In essence, the funding agencies want a way to evaluate scientists and institutions without asking their scientists and institutions to do so, probably because they don't trust them, and also because they have very strong incentives to avoid making any subjective judgment themselves but instead defer to some "objective" outside source - so they use paper counts published in "proper places" or the existence of papers published in "very good places" as the evaluation metric to circumvent the (genuinely very hard!) problem of evaluating the quality/quantity of the actual research done.
And so this incentive, attached to much of the money flowing within academia, trickles down to evaluation of people when hiring and promoting (the committees also often look at paper counts and publication venue rankings instead of trying to evaluate the actual papers - which is time-consuming, and if the papers are not in "your field", then very hard to make an informed judgement) and so to the individual motivations of almost all the people in the system, who have to take into account the "proper publishing rituals" or severely limit their career.
So having worked a bit with administration and evaluation of funding proposals I kind of see why something like that is valuable in general, the main problem being is that the costs are enormous and not really commensurate with the provided value - however, all the costs and barriers are suffered by "someone else" (i.e. the scientific community), while all this value is provided exactly to the funding decision makers who have the power to prevent replacing the current system of Elsevier&co, but don't really suffer from its problems. And when I say "funding decision makers" I don't mean people who have the money and personally care about if it's spent efficiently, I mean all the administrators and bureaucrats running the process of allocating someone else's money or hiring scientists in e.g. some public institution, and whatever "sticks and carrots" these administrators have in their career. This means that to outcompete the current process, any solution would have to benefit them (not the scientists) or it won't be accepted and used, and it's hard to imagine what that would be since there's a huge barrier of entry (e.g. it must work for evaluating/ranking all scientists/institutions, across all disciplines and across all the decades of previous work, or it's not useful) and a huge inertia, as the criteria are also included in very many hard to change legal documents e.g. contracts for long-term funding projects, bylaws and processes of many organizations and committees, actual laws regulating funding institutions, etc; if we had a clear winning replacement launched today, it would still take at least 5-10 years to switch to it.
IMHO the way to change is not a competing solution - it requires institutional change, with the major decision makers simply choosing to make decisions on different factors that do not include the metrics of Elsevier et al.
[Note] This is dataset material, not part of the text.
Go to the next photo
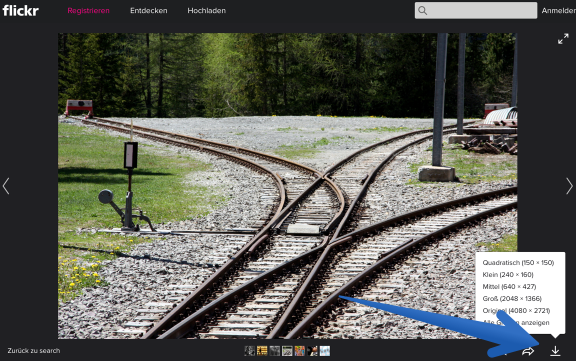coord(569,186)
Here's a talk by Stonebraker which gives a strong related argument - https://www.youtube.com/watch?v=DJFKl_5JTnA&t=1220s . However, this institutional change is not that likely because, as I said, for the people who can change this there's little incentive to change, and the people who would benefit from this change are not in a position to make it.
Given how important it is, and how at risk it is, I think it's very important to find a technological solution to keep it up. We have the technology to distribute the papers (torrents) as well as a search index. I really hope that either Alexandra starts using these technologies more, or the technologies mature enough to be usable.
Then Sci-Hub would be unkillable.
Here's a quick recap and reaction on the blog.
It was everything we read about as hackers in the 90's The Phrack stories for instance about missions to steal (liberate) hardware PABX's from offices.
Swartz literally went into a library to break out info, fucking Gibson.
Alexandra Elbakyan and crew beat that. And bent history. If you think history is a line, Sci-hub (Which is a little different to Libgen) changed that.